Aux termes de l'article 700 du même code, le juge condamne la partie tenue aux dépens à payer à l'autre partie, au titre des frais exposés et non compris dans les dépens, la somme qu'il détermine en tenant compte de l'équité. Il convient de condamner Monsieur [J] à verser à Monsieur et Madame [W], ensemble, la somme de 300 euros.
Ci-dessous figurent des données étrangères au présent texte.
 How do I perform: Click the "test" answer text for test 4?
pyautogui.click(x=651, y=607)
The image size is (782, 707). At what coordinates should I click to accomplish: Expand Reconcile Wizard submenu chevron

Il convient de rappeler que l'exécution provisoire de la présente ordonnance est de droit.
PAR CES MOTIFS
Statuant en référé, par ordonnance mise à disposition au greffe, réputée contradictoire et en premier ressort,
Au principal, RENVOYONS les parties à se pourvoir ainsi qu'elles aviseront, et dès à présent, vu l'urgence :
CONSTATONS l'acquisition des clauses de résiliation de plein droit au bénéfice des bailleurs, à la date du 28 novembre 2023 ;
CONDAMNONS Monsieur [G] [M] [J] à quitter le logement et l'emplacement de stationnement n°108, lot 0260 loués situés [Adresse 1]) ;
AUTORISONS, à défaut pour Monsieur [G] [M] [J] d'avoir volontairement libéré les lieux, qu'il soit procédé à son expulsion ainsi qu'à celle de tous occupants de son chef avec si nécessaire le concours de la force publique, deux mois après la délivrance d'un commandement de quitter les lieux conformément aux dispositions des articles L. 411-1 et L. 412-1 du code des procédures civiles d'exécution ;
DISONS qu'en ce qui concerne le sort des meubles, il sera procédé selon les dispositions des articles L. 433-1 et L.433-2 du code des procédures civiles d'exécution ;
FIXONS une indemnité d'occupation égale au montant du loyer, révisable selon les dispositions contractuelles, et de la provision sur charges (450,22 euros (414 euros au titre du logement et 36,22 euros au titre de l'emplacement de stationnement) par mois à la date de l'audience), augmentée de la régularisation au titre des charges dûment justifiées ;
CONDAMNONS Monsieur [G] [M] [J] à payer à Monsieur [I] [W] et Madame [D] [C] épouse [W], la somme de 2680,39 euros à titre d'indemnité provisionnelle pour l'arriéré de loyers, charges locatives et indemnités d'occupation à la date du 24 janvier 2024 (échéance du mois de janvier 2024 incluse), avec intérêts au taux légal à compter de la date de la présente décision ;
CONDAMNONS Monsieur [G] [M] [J] à payer à Monsieur [I] [W] et Madame [D] [C] épouse [W], à compter du 1er février 2024 l'indemnité d'occupation mensuelle ci-dessus fixée, jusqu'à libération effective des lieux ;
CONDAMNONS Monsieur [G] [M] [J] aux dépens qui comprendront le coût des commandements de payer, de l'assignation et de la notification de l'assignation au représentant de l'État ;
CONDAMNONS Monsieur [G] [M] [J] à payer à Monsieur [I] [W] et Madame [D] [C] épouse [W], ensemble, une indemnité de 300 euros en application des dispositions de l'article 700 du code de procédure civile ;
REJETONS le surplus des demandes ;
RAPPELONS que la présente ordonnance est exécutoire de plein droit par provision ;
Ainsi jugé et prononcé, les jours, mois et an susdits.